「核ごみ」最終処分場の要件緩和 経産省会合 「人口密度」考慮外に
経済産業省は1日、原発の使用済み核燃料から出る高レベル放射性廃棄物(核のごみ)の最終処分に関する有識者会合を開いた。処分地として適性がある「科学的有望地」の選定基準は、地質など自然科学や技術的な観点だけで決め、人口密度などの社会的な要件を反映させない方針が大筋で了承された。
政府は会合を踏まえ、調査候補地として適性の高さごとに3色に塗り分けた日本地図を作り、12月に有望地を提示する。
国民には地震や火山など自然災害への不安が根強いため、処分場建設で安全上問題のある地域を除外するために設ける自然科学と技術の基準を重視。社会的要件を有望地に反映させれば、都市部が除外され、国民全体の問題でもある最終処分が一部の地方だけの問題になる懸念があり、一律の要件設定は見送った。

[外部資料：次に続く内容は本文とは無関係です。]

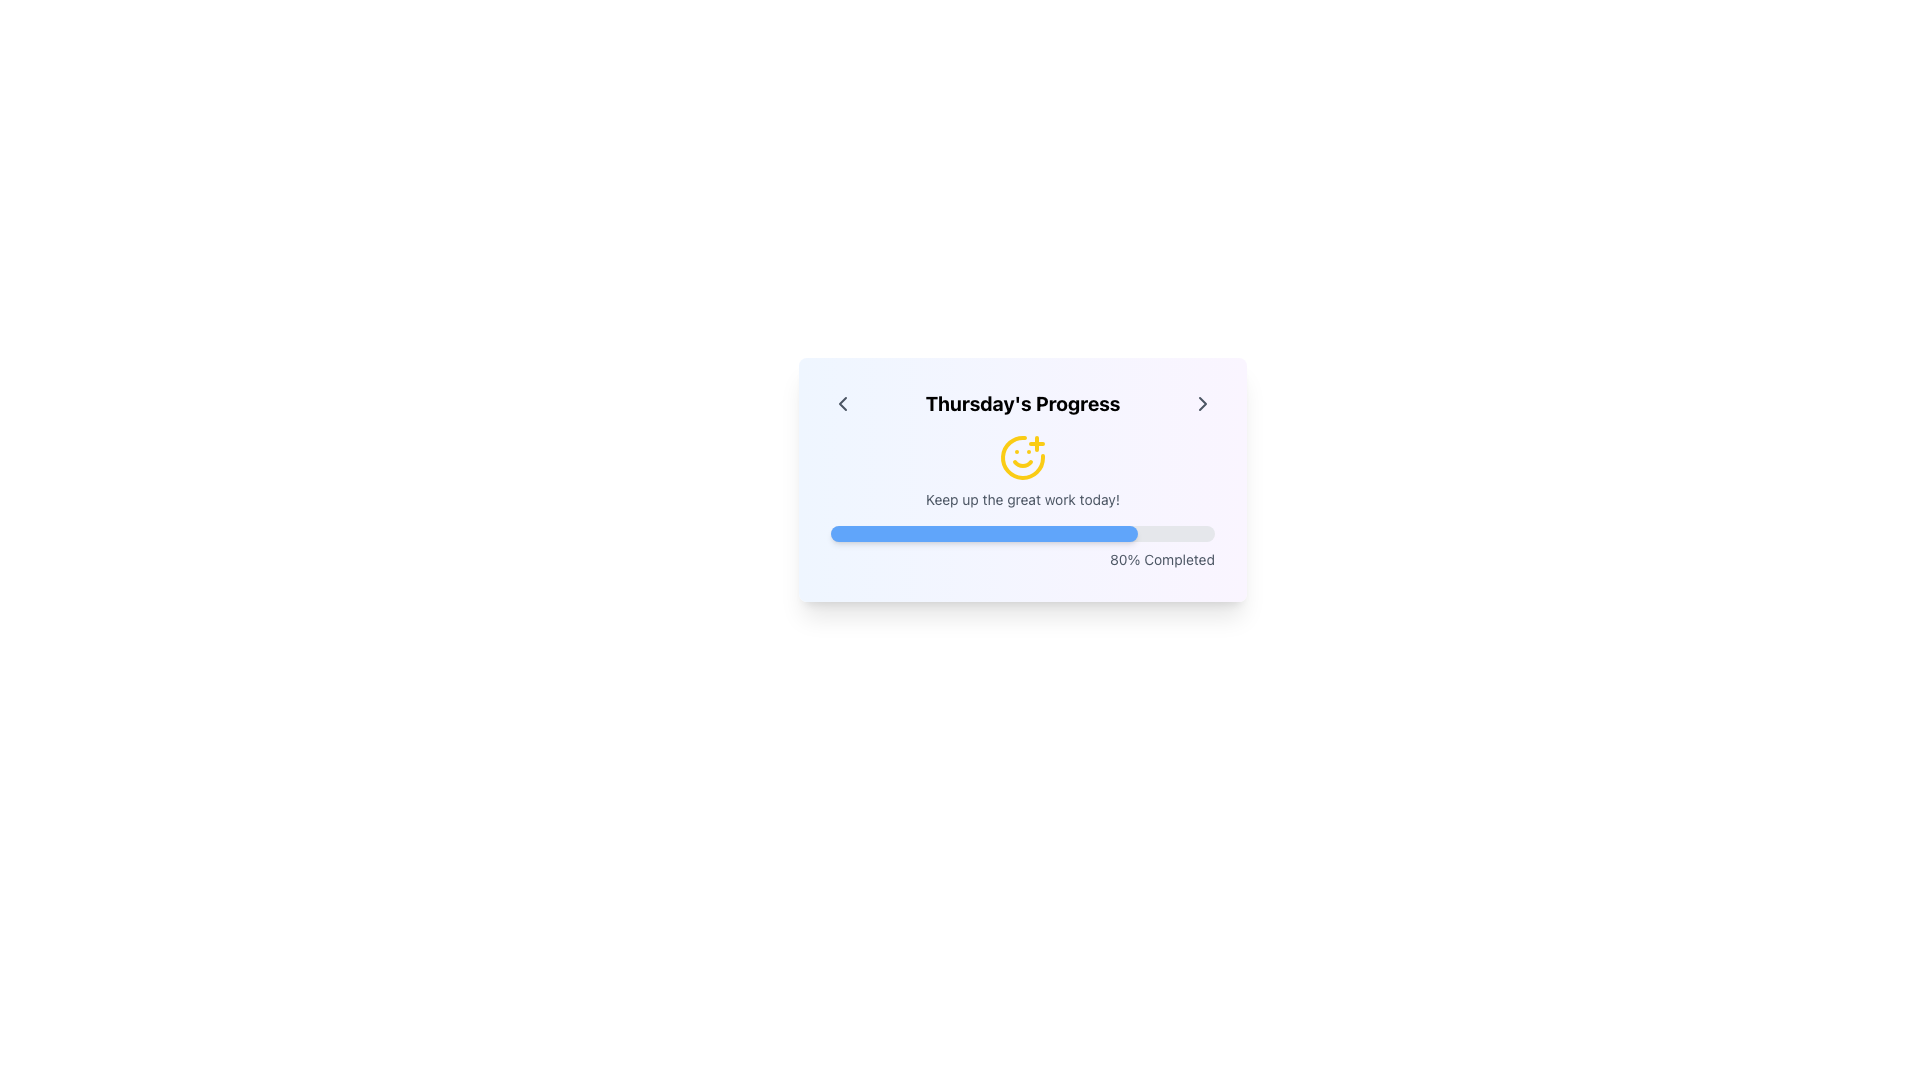 Image resolution: width=1920 pixels, height=1080 pixels. Describe the element at coordinates (1022, 532) in the screenshot. I see `the progress bar located below the text 'Keep up the great work today!' and above '80% Completed', which is visually represented by a rounded rectangular frame with a light gray background and a blue filling` at that location.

この日の会合で、社会的要件は継続的に検討することも合意。有望地の提示後、調査候補地として調査を受け入れた自治体や住民の意向を聞き、どういった点を考慮するか決める。
自然科学の要件では、火山や活断層付近のほか、隆起や浸食が大きい地域、地中の温度が高い地域などを除外し、これらに該当しない地域を原則として「適性がある地域」とする。その中でも、廃棄物の海上輸送に有利な海岸から約20キロ以内を「より適性の高い地域」に分類する。